- EXERCISE DETAILS -
Find the word "computer" in the data below and copy each line that holds it.

- TASK INPUTS -
= = = = = = =
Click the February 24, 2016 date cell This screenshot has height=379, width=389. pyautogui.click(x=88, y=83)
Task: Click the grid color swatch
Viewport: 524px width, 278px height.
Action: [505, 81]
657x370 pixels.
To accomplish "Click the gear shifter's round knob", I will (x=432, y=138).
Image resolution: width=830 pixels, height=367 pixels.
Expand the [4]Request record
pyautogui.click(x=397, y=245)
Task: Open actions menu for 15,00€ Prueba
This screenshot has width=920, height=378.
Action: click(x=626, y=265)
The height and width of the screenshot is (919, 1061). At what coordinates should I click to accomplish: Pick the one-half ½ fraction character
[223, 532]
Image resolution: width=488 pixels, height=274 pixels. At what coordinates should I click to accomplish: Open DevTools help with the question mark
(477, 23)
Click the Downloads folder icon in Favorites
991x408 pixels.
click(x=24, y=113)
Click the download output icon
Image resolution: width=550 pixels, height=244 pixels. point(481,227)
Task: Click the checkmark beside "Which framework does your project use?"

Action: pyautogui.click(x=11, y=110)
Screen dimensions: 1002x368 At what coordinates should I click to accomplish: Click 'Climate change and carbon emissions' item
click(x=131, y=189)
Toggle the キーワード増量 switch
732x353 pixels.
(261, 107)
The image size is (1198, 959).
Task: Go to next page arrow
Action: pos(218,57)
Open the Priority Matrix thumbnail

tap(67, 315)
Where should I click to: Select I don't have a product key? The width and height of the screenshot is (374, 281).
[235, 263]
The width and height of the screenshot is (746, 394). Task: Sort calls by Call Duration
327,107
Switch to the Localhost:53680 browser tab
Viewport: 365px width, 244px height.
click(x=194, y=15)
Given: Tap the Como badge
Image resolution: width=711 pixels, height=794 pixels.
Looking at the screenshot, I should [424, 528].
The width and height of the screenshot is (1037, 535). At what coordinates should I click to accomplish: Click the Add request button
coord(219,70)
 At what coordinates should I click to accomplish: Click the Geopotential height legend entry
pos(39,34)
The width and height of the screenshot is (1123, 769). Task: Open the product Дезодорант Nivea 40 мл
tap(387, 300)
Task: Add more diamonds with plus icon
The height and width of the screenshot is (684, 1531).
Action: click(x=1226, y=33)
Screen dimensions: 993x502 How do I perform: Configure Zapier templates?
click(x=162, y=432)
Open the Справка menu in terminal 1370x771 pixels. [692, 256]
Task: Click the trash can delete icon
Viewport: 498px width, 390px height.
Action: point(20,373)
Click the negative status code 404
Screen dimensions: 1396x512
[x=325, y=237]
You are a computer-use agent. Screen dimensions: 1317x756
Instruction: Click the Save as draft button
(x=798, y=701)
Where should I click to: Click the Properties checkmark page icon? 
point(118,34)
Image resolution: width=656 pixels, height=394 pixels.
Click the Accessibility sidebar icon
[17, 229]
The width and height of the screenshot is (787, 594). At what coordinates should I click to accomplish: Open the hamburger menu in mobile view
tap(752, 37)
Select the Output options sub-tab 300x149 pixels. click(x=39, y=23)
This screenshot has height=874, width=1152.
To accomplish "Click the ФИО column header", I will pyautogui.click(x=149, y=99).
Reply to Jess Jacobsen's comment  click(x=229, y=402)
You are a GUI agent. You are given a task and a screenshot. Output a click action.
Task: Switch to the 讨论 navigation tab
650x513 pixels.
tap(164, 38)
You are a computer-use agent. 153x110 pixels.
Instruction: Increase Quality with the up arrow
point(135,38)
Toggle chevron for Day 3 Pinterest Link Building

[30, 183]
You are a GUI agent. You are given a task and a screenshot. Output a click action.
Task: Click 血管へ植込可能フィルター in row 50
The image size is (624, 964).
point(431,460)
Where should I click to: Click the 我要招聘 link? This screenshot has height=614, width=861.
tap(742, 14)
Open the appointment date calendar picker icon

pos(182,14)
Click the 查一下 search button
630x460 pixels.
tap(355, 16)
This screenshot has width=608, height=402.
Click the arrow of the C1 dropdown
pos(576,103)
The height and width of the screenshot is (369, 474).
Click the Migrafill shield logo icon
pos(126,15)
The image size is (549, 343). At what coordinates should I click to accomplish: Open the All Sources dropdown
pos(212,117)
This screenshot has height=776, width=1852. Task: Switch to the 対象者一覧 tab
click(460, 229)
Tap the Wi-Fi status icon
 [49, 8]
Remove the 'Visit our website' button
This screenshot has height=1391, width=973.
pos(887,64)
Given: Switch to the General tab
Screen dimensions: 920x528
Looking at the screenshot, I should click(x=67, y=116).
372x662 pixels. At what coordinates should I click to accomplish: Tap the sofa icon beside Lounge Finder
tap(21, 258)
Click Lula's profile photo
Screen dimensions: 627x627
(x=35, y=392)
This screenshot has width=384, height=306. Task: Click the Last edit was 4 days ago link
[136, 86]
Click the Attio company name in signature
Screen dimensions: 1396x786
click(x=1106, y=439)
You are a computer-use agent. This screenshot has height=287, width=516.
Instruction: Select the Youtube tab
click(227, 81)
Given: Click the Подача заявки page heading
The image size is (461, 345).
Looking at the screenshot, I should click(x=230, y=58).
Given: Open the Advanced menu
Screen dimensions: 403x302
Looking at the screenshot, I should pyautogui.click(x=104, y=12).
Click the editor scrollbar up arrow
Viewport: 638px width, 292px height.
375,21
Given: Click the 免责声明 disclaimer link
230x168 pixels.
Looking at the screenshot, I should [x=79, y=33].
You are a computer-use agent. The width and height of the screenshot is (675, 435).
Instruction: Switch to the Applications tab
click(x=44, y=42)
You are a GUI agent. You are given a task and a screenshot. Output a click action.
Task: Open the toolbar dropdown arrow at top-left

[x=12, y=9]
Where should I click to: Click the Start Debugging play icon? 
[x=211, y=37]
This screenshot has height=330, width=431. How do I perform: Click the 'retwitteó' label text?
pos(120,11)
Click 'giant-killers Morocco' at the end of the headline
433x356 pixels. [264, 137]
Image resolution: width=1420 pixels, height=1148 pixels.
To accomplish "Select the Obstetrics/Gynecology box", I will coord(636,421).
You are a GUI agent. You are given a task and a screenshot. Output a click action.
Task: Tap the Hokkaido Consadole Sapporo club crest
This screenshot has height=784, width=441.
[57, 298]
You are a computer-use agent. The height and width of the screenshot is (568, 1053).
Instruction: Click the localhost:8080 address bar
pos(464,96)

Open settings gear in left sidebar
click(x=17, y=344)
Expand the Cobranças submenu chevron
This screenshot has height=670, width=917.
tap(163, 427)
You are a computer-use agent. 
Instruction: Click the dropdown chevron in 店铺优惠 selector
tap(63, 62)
= = = = = = =
- EXERCISE OUTPUT -
You are a computer-use agent. Screen dimensions: 1317x756
You are a computer-use agent. 153x110 pixels.
You are a computer-use agent. This screenshot has height=287, width=516.
You are a computer-use agent. The width and height of the screenshot is (675, 435).
You are a computer-use agent. The height and width of the screenshot is (568, 1053).
You are a computer-use agent. 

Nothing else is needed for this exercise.